Along with directly criticizing Graham, the Global Times said the comment indicated that some U.S. lawmakers, "especially the far right from the Republican Party, tend to have a kind of latent Nazism and terrorism."

lindsey graham global times china putin
The Global Times, a Chinese state-run media outlet, accused Senator Lindsey Graham of stoking the fires of nuclear war with his call for Russians to "take out" Russian President Vladimir Putin. Graham speaks on southern border security and illegal immigration, during a news conference at the U.S. Capitol on July 30 in Washington, D.C. Kevin Dietsch/Getty Images

Even Republicans were critical of Graham's tweet and Senator Ted Cruz called killing Putin an "exceptionally bad idea." Instead, he pushed for the world to issue "massive economic sanctions," boycott Russian oil and provide military support so the Ukrainians "can defend themselves."

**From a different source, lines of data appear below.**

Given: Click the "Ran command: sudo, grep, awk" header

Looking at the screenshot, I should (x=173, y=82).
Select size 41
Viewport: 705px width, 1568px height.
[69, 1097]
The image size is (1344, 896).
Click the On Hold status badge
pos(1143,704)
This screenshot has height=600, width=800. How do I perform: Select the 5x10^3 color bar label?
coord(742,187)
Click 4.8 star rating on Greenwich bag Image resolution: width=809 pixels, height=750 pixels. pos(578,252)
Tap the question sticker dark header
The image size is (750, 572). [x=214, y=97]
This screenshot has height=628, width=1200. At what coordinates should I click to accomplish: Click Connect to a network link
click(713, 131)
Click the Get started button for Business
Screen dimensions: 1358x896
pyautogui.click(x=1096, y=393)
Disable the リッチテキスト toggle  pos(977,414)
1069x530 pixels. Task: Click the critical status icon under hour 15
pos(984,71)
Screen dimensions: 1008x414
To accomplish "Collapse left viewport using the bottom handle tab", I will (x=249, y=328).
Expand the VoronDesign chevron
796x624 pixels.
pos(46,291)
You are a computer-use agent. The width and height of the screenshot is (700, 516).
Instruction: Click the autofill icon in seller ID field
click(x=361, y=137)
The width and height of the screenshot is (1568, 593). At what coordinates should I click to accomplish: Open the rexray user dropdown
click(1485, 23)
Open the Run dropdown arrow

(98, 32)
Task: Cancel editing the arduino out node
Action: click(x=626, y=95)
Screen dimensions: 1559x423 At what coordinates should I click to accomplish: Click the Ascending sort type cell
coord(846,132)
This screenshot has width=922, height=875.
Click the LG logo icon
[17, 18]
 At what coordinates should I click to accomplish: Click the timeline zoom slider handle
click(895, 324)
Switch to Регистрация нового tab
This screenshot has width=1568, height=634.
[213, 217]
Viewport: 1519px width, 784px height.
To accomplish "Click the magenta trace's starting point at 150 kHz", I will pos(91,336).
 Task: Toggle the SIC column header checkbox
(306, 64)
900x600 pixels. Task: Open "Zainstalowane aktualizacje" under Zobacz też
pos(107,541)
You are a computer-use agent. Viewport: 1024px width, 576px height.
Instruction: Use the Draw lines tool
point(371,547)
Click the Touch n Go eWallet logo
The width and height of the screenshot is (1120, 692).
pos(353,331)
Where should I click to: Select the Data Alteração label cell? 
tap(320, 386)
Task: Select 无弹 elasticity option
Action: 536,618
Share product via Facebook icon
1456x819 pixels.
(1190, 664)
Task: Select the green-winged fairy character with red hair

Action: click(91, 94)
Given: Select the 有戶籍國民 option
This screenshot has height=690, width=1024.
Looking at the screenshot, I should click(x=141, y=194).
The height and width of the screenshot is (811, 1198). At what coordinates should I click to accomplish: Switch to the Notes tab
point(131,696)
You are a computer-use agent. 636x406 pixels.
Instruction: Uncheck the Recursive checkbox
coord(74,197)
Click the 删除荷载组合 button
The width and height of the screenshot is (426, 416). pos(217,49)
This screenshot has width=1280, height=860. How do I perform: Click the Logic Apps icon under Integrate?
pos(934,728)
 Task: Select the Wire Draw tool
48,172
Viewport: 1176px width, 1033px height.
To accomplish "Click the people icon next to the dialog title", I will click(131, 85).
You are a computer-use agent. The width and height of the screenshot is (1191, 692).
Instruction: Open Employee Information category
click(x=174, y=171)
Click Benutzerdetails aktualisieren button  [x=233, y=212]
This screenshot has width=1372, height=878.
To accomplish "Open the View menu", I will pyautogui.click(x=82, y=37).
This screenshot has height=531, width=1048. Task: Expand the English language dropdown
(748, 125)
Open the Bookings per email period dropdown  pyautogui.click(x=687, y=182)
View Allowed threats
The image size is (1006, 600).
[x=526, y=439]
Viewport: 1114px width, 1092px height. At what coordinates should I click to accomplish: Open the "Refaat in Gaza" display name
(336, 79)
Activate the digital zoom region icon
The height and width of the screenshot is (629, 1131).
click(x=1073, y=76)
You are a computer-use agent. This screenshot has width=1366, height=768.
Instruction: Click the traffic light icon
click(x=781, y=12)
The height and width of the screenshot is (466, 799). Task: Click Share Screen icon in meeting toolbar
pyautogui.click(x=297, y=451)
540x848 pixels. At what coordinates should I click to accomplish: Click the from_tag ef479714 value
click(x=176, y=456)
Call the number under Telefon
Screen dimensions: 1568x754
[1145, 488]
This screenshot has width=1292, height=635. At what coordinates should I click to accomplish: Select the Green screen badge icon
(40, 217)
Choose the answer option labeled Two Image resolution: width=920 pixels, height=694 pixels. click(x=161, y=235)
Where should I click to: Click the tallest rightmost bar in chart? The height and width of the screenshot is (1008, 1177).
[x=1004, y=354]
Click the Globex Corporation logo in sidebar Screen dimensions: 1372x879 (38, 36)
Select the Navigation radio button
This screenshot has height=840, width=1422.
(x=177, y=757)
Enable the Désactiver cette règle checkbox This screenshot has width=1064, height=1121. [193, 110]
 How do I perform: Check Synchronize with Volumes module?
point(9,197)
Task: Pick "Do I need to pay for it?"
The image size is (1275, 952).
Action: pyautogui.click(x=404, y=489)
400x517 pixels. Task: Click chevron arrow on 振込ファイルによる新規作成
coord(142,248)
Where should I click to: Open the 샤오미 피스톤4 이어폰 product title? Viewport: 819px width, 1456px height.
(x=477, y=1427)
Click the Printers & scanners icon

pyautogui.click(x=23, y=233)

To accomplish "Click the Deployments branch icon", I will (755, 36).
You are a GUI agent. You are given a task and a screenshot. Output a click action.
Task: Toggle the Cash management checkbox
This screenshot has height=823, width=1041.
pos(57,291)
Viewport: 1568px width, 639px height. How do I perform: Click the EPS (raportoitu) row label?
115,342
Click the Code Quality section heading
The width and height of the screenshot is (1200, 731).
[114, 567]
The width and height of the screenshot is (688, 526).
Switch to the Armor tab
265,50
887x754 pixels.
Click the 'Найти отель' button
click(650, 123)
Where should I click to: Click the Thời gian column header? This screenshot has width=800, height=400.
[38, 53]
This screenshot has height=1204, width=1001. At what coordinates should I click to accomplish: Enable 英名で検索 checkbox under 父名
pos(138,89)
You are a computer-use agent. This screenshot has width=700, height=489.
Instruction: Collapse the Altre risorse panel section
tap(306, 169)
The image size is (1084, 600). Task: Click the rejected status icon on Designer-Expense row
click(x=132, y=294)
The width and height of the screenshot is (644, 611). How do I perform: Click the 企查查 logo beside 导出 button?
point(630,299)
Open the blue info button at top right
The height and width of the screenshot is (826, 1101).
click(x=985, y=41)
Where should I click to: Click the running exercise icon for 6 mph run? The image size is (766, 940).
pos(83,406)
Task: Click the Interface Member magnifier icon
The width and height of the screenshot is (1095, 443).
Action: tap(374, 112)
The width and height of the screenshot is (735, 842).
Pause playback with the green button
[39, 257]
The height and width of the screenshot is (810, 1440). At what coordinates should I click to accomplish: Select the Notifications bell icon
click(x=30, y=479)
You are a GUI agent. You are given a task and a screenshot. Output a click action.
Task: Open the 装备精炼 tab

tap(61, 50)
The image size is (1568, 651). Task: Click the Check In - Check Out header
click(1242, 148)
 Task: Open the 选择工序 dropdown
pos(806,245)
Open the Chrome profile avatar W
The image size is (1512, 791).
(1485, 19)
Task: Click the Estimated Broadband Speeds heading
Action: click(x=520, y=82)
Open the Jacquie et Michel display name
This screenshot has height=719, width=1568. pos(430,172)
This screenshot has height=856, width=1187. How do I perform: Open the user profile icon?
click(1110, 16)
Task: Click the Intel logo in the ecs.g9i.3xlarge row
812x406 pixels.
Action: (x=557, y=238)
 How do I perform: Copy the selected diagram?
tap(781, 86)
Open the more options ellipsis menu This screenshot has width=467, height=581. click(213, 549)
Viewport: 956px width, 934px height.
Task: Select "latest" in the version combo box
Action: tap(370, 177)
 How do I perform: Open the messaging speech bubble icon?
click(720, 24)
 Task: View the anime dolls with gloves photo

White House press secretary Jen Psaki said on Friday that Graham's comment wasn't representative of the United States' position. She added that no one in the Biden administration would make the remark.

The Global Times editorial board wrote in the op-ed that the White House should have been more critical of Graham's remark, saying they "replied too softly."

While the Global Times initially appeared to tone down its rhetoric about the United States as Russia's invasion began, the state-run outlet has capitalized on the conflict to renew attacks on America. It accused the country of attempting to turn the world against Putin and attempted to sow doubt in America's ability to defend its allies.

Some raised concerns that Russia's invasion of Ukraine could give China a look into how the world would react if it made a military move against Taiwan. In a recent op-ed, the Global Times accused the United States of proving it couldn't handle one war by not putting troops on the ground in Ukraine and called it a "suicide mission" to fight wars in two theaters at one time.

Graham didn't shy away from the criticism and defended his remark during a Fox News interview on Friday. During the appearance, Graham told host Sean Hannity that he planned to introduce a resolution that declares Putin a "war criminal."

Graham added that he believed that the world would be better off if, "Putin were gone tonight. The best way to end this war is not American boots on the ground, but for the Russian people to rise up, reclaim the honor of their country and take this guy out, Putin, by any means necessary and if you don't understand that, you don't understand this war and you don't understand the world in which we live."